Doctor Strange, The Shadow and Golden Age Myths

Films are offered to the public at the price of a meal. As we sit in the dark and take in kernels of popcorn, we also digest the films we’ve come to see. They pour in through our senses, are metabolized by our minds and carried by whatever consciousness we may have to associate – with other visual and audio memories, prior knowledge and in many, many inner meeting halls with other versions of ourselves. If a film sits with us and we sit with it, this kind of digestion can cause our experience of it and everything connected to it to rise high within, rather than foul without.

zz151ab103

After sitting through Marvel Studio’s 13th hit Doctor Strange, I had the lingering sensation of the above process. I’m on my weekend from graduate school – not toward a medical degree but for a masters in education, and it so happened that in the middle of preparing a lesson plan for high schoolers on Western interpretations of ‘the East’ I happened to sit with this film. I didn’t need the quantum mechanical/metaphysical explanations by Tilda Swinton’s Ancient One character through some astral trip to bridge entertainment and education – a sequence of graphic awe in DS that worked against the lines she was imparting to Benedict Cumberbatch’s broken doctor. By chance this Marvel film fit in nicely with a lot of the material I’ve been reviewing about Orientalism since the 18th century. Doctor Strange‘s new depictions of old ideas (Leonard Cohen, R.I.P.) are no exception to the fascination with and misunderstanding of civilizations and cultures not originating from Greece and Mesopotamia. As I left the theater, there was a lot of chatter between the new and the old but not much agreed – which often happens with generation gaps…

What set me going enough to write this was re-watching a similar film in aspect from 1994: The Shadow. Based on the 1930s radio show/pulp by Walter B. Gibson, it stars Alec Baldwin as Lamont Cranston, a wayward son of NYC’s elite who after the First World War apparently goes rogue to become an opium warlord in ‘Tibet.’ He is then taken under the wing of a tulku, a teacher of a lineage of ‘Tibetan Buddhism,’ who helps him develop the ability to “cloud men’s minds” through ‘concentration’ – to become invisible to them. This helps him to curb the darker side of his nature, which he can never hide (hence, The Shadow) and so Cranston returns to the West, reformed and gifted by ‘the East.’ He helps people and they help him in return, and soon there is a large network of eyes and ears throughout the city. This aids him crucially in his fight against the last descendent of Genghis Khan who just arrived in New York via a silver sarcophagus sent to the Natural History Museum. He’s another student of the tulku (whom was killed by Khan for his living knife) and is on the lookout for a proto-atomic bomb so that he might fulfill the world conquest of his namesake! Interested!? The Shadow was not a summer blockbuster upon its release and has been receiving poor reviews ever since.

theshadowcomic01

Unlike in success, these two films share a likeness of origin stories.

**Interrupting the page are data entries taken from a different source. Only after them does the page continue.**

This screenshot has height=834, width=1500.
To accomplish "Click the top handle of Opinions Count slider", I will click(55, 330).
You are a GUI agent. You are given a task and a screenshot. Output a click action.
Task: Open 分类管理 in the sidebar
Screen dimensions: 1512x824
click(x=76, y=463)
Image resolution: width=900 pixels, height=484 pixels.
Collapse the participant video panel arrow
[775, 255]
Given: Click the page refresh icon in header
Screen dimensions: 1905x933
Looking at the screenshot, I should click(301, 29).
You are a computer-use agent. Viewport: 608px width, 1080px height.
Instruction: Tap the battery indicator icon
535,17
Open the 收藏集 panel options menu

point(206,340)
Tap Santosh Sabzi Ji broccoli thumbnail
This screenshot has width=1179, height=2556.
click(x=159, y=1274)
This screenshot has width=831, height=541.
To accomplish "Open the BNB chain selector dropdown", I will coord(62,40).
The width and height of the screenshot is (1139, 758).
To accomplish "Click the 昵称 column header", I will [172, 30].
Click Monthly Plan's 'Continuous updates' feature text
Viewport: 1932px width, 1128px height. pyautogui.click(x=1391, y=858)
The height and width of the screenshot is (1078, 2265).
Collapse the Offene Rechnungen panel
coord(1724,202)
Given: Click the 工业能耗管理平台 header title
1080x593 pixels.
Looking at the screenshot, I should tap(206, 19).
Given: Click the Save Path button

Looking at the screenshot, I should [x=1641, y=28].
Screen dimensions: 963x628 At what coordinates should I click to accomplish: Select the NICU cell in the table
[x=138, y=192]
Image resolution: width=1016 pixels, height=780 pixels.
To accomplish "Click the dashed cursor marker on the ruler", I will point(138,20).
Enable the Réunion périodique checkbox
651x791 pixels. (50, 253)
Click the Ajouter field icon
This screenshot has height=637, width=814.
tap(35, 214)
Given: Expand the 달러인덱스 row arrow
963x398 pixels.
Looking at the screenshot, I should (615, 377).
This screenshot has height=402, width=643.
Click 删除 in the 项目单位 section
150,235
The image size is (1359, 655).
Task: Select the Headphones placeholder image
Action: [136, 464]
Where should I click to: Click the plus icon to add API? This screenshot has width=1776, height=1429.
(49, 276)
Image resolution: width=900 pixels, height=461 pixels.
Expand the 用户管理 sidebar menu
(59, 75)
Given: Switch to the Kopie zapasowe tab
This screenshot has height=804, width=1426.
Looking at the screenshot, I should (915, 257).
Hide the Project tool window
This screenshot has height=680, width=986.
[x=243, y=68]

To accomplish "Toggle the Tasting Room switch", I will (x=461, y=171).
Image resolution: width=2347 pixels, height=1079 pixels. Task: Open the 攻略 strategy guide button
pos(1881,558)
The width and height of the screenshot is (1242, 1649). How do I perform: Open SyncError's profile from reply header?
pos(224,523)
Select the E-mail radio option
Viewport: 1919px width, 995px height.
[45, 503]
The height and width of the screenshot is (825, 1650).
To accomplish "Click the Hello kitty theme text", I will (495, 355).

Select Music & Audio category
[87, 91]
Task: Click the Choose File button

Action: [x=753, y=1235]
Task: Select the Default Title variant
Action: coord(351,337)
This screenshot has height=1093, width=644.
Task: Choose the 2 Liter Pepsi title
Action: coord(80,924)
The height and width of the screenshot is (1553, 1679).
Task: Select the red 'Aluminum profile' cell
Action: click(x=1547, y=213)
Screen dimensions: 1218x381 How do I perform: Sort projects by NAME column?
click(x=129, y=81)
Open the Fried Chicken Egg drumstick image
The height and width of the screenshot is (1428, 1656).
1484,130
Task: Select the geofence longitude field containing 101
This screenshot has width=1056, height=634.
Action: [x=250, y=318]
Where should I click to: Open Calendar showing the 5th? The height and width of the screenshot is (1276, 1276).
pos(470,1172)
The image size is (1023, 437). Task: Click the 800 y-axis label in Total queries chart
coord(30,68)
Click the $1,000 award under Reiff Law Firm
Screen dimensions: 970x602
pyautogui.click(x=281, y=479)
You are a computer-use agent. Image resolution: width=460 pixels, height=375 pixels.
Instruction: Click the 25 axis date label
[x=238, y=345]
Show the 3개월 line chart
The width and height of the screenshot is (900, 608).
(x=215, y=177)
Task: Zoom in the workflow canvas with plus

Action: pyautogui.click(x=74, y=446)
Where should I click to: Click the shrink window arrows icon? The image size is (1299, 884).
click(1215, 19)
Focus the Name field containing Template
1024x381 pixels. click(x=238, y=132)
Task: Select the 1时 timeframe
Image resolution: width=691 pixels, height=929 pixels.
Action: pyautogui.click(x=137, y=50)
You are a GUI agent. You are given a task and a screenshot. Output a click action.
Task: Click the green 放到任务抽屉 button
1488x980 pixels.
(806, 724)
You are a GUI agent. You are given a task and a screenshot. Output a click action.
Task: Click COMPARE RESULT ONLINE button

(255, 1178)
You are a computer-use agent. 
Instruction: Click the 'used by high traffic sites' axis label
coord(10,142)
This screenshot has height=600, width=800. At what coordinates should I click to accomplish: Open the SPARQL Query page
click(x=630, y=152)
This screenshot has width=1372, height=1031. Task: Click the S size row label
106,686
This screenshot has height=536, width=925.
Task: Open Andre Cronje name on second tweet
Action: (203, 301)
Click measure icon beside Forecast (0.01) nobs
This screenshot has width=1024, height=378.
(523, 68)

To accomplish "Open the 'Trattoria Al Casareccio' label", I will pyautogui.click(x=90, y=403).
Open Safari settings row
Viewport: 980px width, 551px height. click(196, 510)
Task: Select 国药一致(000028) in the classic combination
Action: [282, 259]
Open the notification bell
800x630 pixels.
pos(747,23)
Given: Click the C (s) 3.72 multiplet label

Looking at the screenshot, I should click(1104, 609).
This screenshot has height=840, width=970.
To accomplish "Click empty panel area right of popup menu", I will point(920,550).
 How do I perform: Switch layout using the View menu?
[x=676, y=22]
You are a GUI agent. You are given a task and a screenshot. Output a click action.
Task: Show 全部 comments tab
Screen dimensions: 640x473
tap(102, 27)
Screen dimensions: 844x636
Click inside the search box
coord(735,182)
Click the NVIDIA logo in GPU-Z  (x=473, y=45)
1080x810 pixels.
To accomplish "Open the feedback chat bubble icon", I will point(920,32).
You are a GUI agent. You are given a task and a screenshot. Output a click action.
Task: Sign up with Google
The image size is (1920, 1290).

It’s not only that each of the lead characters are persons of privilege at the end of their ropes; each of them are these people out-of-place in a geographical and/or existential unknown, ‘the East’ being not the West and they not being themselves: or, becoming someone else. Before Cranston is taken in by his tulku he’s like Kurtz in Conrad’s Heart of Darkness (I should say Coppola’s Apocalypse Now but I’m studying to be an ELA teacher). He’s “gone native” whereas Strange is a desperate tourist only partly aware of why he’s there, a little more like Marlow of HoD. Each are a vulgarity to the cultures they find themselves in because they do not belong and take the native people as stereotypical (unlearned, backwards, provincial, etc.). Then an intervention occurs: each encounters the figure of a wisdom teacher, from which both are reluctant to learn. After a time, each proves an excellent student of their respective schools of “ancient arts.” When both return to the West, each face a counterforce which endangers the fabric of their world(s) who in some aspect are eerily similar to their former selves. This is made explicit visually in a disturbing dream with Cranston and Khan in The Shadow and in dialogue between Kaecilius and Strange in Doctor Strange. These forces/faces are eventually defeated and their new selves remain, mastered.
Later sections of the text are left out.